Bactericidal activity of control and patient neutrophils, generation of superoxide anion, and western blot of oxidase proteins. (A) Neutrophil-mediated killing of S aureus in the presence of normal human serum at a bacteria/neutrophil ratio of 1:1. Control (red) and patient (blue) results, plotted as viability at the sampling time points, are the average results of 2 experiments and cell isolations. (B) Bactericidal activity for control (red) and patient (blue) neutrophils at bacteria/neutrophil ratios >1:1 plotted as viability at the sampling time points. Error bars represent mean ± SEM of results in 3 experiments completed on separate cell isolations. *P < .05, by 2-tailed paired Student t test; #P < .05, by 1-tailed paired Student t test. (C) Representative superoxide anion generation assays for control and patient neutrophils in response to fMLF (left 2 panels) and PMA (right 2 panels), as described in “Methods”; assay results with addition of SOD are included. Luminescence as relative light units (RLU) is plotted over time. Patient neutrophils exhibit a marked decrease compared with control. (D) Superoxide anion generation in response to fMLF and PMA was measured as SOD-inhibitable luminescence, as described in “Methods.” Total luminescence for the assay is plotted for PMA and fMLF for control and patient. Bars and brackets represent mean ± SEM of results in 3 experiments performed on 3 separate occasions on independently isolated neutrophils. *P < .05 and **P < .005, by 2-tailed Student t test. (E) Western blots for p22phox, p67phox, p47phox, and gp91phox in patient and control neutrophils. The blots are representative of results obtained using neutrophils from 2 independent isolations. A second western blot (control 2) is shown for comparison purposes. Molecular weight markers are on the left of the blot, with phox protein designations on the right or in the middle.

Figure 4.

Metabolite levels in resting patient vs control neutrophils. (A) Metabolites decreased in the patient’s neutrophils relative to control cells. (B) Metabolites elevated in the patient’s neutrophils. Results of 3 separate measurements. Differences significant at P < .001. (C) Changes in adenylate pool (sum of ADP, AMP, adenosine, and adenine) between control and patient neutrophils.
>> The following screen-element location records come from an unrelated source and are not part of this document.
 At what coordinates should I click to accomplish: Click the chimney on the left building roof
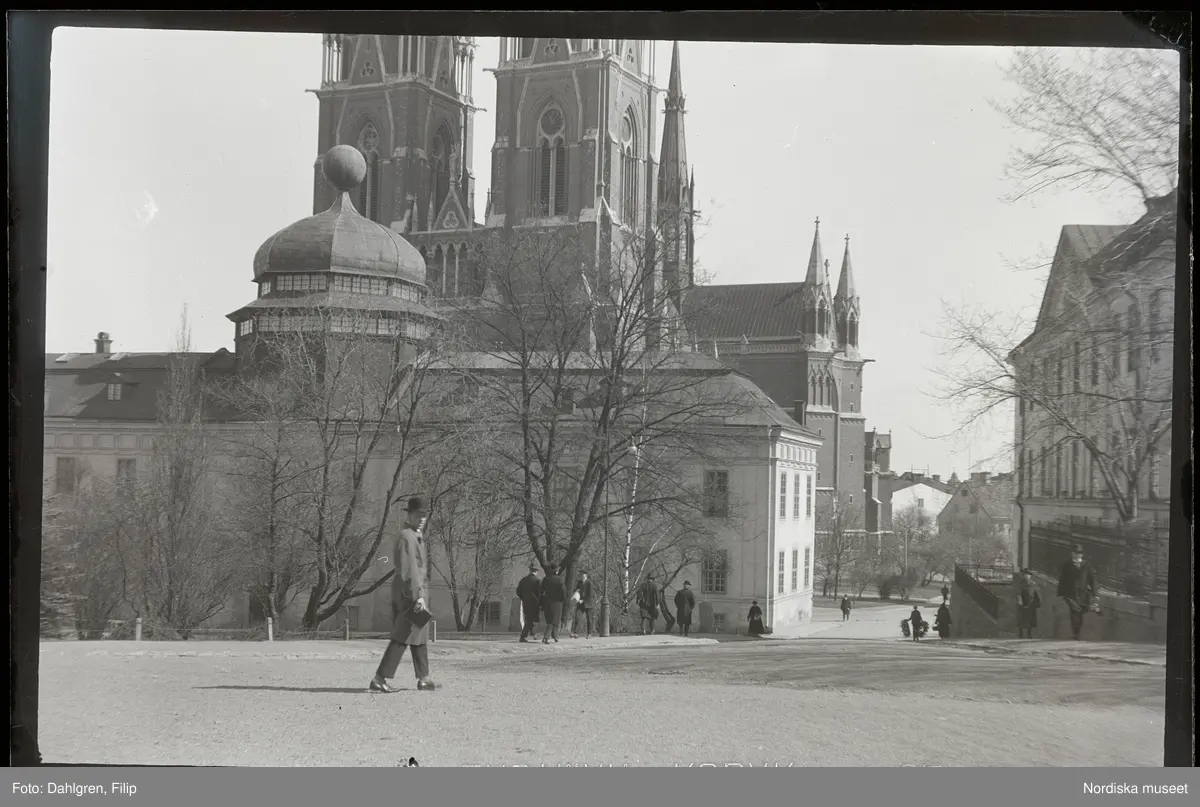point(103,343)
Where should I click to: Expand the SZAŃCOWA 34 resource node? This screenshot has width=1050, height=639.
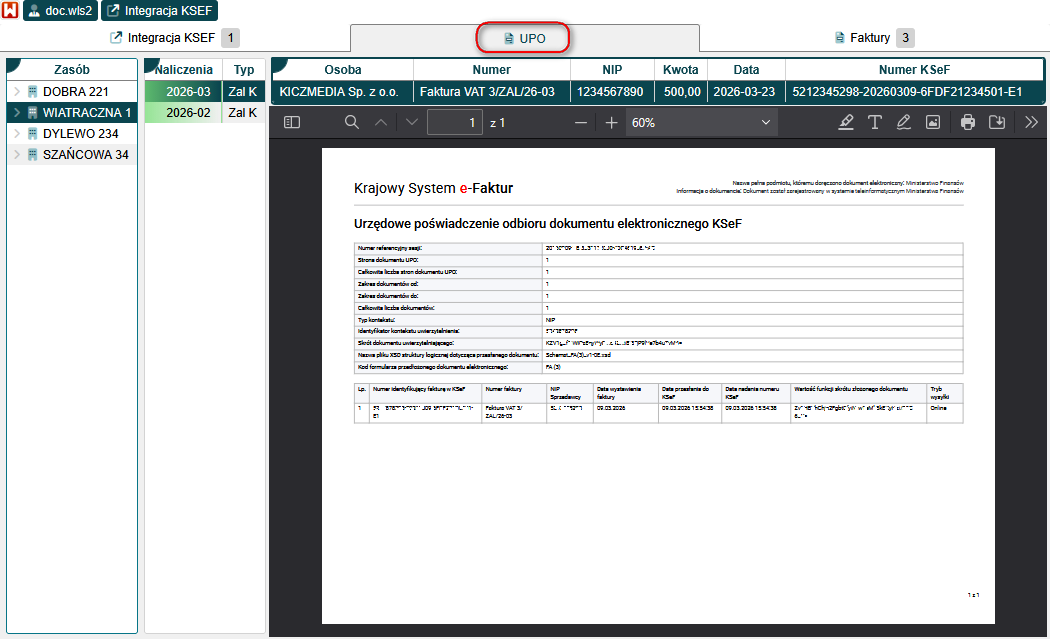pos(17,155)
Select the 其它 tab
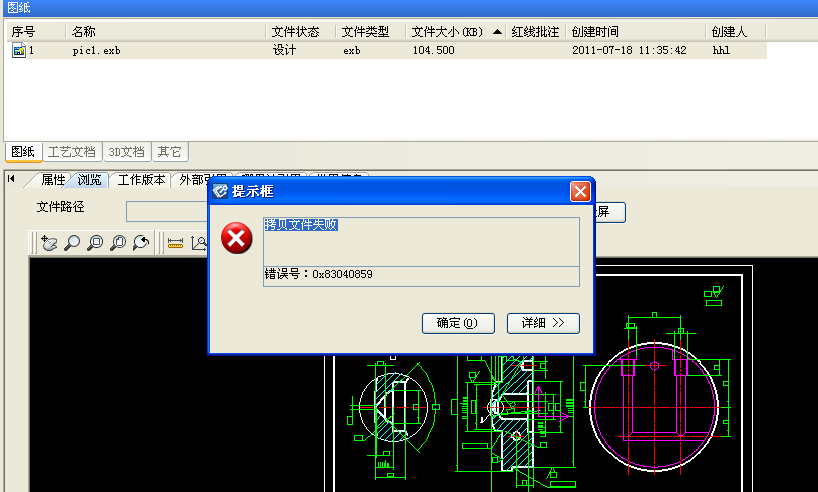Viewport: 818px width, 492px height. (x=169, y=152)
Data are plotted as means ± standard deviation. **P < .005.

Figure 5.

Schematic overview of [¹³C₆]glucose stable isotope tracings. (A) Tracing using [¹³C₆]glucose including glycolytic and HMS pathways. (B) Tracing using [¹³C₆]glucose in control and patient neutrophils before (time 0) and 5 minutes after incubation with 1 µM fMLF. Isotopologue intensities plotted correspond to labeling indicated in panel A (eg, ¹³C₆ for glucose).

Figure 6.

Schematic overview of [¹³C₅,¹⁵N₂]glutamine stable isotope tracings. (A) Tracing using [¹³C₅,¹⁵N₂]glutamine includes glutaminolytic and Krebs cycle pathways before (time 0) and 5 minutes after incubation with 1 µM fMLF. (B) Tracing using [¹³C₅,¹⁵N₂]glutamine in control and patient neutrophils before and after treatment with fMLF. The isotopologue intensities plotted correspond to labeling indicated in panel A (eg, ¹³C₅,¹⁵N₂ for Gln).

Figure 7.

Metabolic and function results in the presence of fructose incubation. (A) Levels of lactate, RP, and GSH in control and patient neutrophils following a 10-minute incubation with [U-¹³C]fructose; samples are before (time 0) and 5 minutes after incubation with 1 µM fMLF. (B) Superoxide anion production by neutrophils preincubated with or without 5 mM fructose and stimulated with PMA. SOD-inhibitable total luminescence is presented as described in “Methods.” (C) Chemotaxis in response to fMLF after preincubation with and without 5 mM fructose. Percentage of fluorescently labeled cells migrating across the polyethylene terephthalate (PET) membrane into the lower wells with fMLF stimulus over time is presented.